**Given exercise:** Extract every line of the records below and reproduce each one verbatim, with no character added, removed, or altered.

**Material for the task:**
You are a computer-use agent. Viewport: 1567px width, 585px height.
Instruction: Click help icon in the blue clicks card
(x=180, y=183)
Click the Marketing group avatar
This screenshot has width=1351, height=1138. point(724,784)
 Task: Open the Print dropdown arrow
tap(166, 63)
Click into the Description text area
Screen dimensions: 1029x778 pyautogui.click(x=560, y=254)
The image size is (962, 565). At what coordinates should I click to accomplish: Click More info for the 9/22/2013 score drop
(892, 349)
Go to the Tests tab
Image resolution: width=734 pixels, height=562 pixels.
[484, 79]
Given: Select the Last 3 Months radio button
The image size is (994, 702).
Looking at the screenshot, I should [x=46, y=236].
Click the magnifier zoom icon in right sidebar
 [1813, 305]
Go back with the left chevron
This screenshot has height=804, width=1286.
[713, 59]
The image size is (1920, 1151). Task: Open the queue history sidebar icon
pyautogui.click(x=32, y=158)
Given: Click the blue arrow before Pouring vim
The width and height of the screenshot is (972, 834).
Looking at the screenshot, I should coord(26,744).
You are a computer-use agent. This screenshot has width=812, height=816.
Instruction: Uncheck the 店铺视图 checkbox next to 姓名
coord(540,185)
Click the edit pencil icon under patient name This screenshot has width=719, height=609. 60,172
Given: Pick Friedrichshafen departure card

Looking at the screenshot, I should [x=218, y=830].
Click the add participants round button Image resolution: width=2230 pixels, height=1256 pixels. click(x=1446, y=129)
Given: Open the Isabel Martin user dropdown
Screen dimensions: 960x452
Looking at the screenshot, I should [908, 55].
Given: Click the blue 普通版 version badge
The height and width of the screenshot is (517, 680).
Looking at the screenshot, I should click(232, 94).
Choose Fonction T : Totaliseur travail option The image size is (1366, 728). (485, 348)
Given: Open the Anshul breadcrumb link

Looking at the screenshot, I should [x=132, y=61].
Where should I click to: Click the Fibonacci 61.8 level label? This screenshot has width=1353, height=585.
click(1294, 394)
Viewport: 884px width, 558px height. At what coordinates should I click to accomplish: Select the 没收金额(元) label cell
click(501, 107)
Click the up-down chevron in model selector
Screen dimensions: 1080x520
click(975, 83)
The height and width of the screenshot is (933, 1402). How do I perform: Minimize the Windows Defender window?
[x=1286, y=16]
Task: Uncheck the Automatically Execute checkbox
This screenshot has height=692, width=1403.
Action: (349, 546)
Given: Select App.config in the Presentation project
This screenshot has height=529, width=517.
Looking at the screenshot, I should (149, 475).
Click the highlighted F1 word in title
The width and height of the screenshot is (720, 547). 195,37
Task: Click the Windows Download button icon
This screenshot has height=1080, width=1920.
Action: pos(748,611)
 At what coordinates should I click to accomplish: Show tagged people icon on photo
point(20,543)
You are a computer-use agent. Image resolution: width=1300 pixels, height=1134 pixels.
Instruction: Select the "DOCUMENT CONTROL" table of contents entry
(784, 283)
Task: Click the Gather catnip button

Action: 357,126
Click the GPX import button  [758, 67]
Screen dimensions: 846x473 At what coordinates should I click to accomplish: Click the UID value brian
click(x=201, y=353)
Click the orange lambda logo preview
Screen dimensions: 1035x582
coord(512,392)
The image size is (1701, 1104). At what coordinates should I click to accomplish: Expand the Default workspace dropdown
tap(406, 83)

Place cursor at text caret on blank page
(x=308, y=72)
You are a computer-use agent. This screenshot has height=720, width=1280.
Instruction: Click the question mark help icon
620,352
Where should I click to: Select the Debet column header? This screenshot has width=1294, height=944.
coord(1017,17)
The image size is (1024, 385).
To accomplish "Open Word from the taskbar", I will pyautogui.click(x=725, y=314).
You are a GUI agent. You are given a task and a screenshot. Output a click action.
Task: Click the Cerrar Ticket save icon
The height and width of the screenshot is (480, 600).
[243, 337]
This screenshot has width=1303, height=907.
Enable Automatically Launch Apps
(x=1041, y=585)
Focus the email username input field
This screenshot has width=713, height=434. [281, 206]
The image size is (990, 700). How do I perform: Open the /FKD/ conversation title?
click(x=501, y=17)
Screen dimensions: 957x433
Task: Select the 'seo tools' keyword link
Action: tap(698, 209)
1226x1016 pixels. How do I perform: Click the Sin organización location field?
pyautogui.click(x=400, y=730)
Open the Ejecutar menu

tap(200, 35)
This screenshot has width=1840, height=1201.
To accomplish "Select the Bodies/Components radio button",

**Final answer:**
You are a computer-use agent. Viewport: 1567px width, 585px height.
Instruction: Click help icon in the blue clicks card
(x=180, y=183)
Click the Marketing group avatar
This screenshot has width=1351, height=1138. point(724,784)
 Task: Open the Print dropdown arrow
tap(166, 63)
Click into the Description text area
Screen dimensions: 1029x778 pyautogui.click(x=560, y=254)
The image size is (962, 565). At what coordinates should I click to accomplish: Click More info for the 9/22/2013 score drop
(892, 349)
Go to the Tests tab
Image resolution: width=734 pixels, height=562 pixels.
[484, 79]
Given: Select the Last 3 Months radio button
The image size is (994, 702).
Looking at the screenshot, I should [x=46, y=236].
Click the magnifier zoom icon in right sidebar
 [1813, 305]
Go back with the left chevron
This screenshot has height=804, width=1286.
[713, 59]
The image size is (1920, 1151). Task: Open the queue history sidebar icon
pyautogui.click(x=32, y=158)
Given: Click the blue arrow before Pouring vim
The width and height of the screenshot is (972, 834).
Looking at the screenshot, I should coord(26,744).
You are a computer-use agent. This screenshot has width=812, height=816.
Instruction: Uncheck the 店铺视图 checkbox next to 姓名
coord(540,185)
Click the edit pencil icon under patient name This screenshot has width=719, height=609. 60,172
Given: Pick Friedrichshafen departure card

Looking at the screenshot, I should [x=218, y=830].
Click the add participants round button Image resolution: width=2230 pixels, height=1256 pixels. click(x=1446, y=129)
Given: Open the Isabel Martin user dropdown
Screen dimensions: 960x452
Looking at the screenshot, I should [908, 55].
Given: Click the blue 普通版 version badge
The height and width of the screenshot is (517, 680).
Looking at the screenshot, I should click(232, 94).
Choose Fonction T : Totaliseur travail option The image size is (1366, 728). (485, 348)
Given: Open the Anshul breadcrumb link

Looking at the screenshot, I should [x=132, y=61].
Where should I click to: Click the Fibonacci 61.8 level label? This screenshot has width=1353, height=585.
click(1294, 394)
Viewport: 884px width, 558px height. At what coordinates should I click to accomplish: Select the 没收金额(元) label cell
click(501, 107)
Click the up-down chevron in model selector
Screen dimensions: 1080x520
click(975, 83)
The height and width of the screenshot is (933, 1402). How do I perform: Minimize the Windows Defender window?
[x=1286, y=16]
Task: Uncheck the Automatically Execute checkbox
This screenshot has height=692, width=1403.
Action: (349, 546)
Given: Select App.config in the Presentation project
This screenshot has height=529, width=517.
Looking at the screenshot, I should (149, 475).
Click the highlighted F1 word in title
The width and height of the screenshot is (720, 547). 195,37
Task: Click the Windows Download button icon
This screenshot has height=1080, width=1920.
Action: pos(748,611)
 At what coordinates should I click to accomplish: Show tagged people icon on photo
point(20,543)
You are a computer-use agent. Image resolution: width=1300 pixels, height=1134 pixels.
Instruction: Select the "DOCUMENT CONTROL" table of contents entry
(784, 283)
Task: Click the Gather catnip button

Action: 357,126
Click the GPX import button  [758, 67]
Screen dimensions: 846x473 At what coordinates should I click to accomplish: Click the UID value brian
click(x=201, y=353)
Click the orange lambda logo preview
Screen dimensions: 1035x582
coord(512,392)
The image size is (1701, 1104). At what coordinates should I click to accomplish: Expand the Default workspace dropdown
tap(406, 83)

Place cursor at text caret on blank page
(x=308, y=72)
You are a computer-use agent. This screenshot has height=720, width=1280.
Instruction: Click the question mark help icon
620,352
Where should I click to: Select the Debet column header? This screenshot has width=1294, height=944.
coord(1017,17)
The image size is (1024, 385).
To accomplish "Open Word from the taskbar", I will pyautogui.click(x=725, y=314).
You are a GUI agent. You are given a task and a screenshot. Output a click action.
Task: Click the Cerrar Ticket save icon
The height and width of the screenshot is (480, 600).
[243, 337]
This screenshot has width=1303, height=907.
Enable Automatically Launch Apps
(x=1041, y=585)
Focus the email username input field
This screenshot has width=713, height=434. [281, 206]
The image size is (990, 700). How do I perform: Open the /FKD/ conversation title?
click(x=501, y=17)
Screen dimensions: 957x433
Task: Select the 'seo tools' keyword link
Action: tap(698, 209)
1226x1016 pixels. How do I perform: Click the Sin organización location field?
pyautogui.click(x=400, y=730)
Open the Ejecutar menu

tap(200, 35)
This screenshot has width=1840, height=1201.
To accomplish "Select the Bodies/Components radio button",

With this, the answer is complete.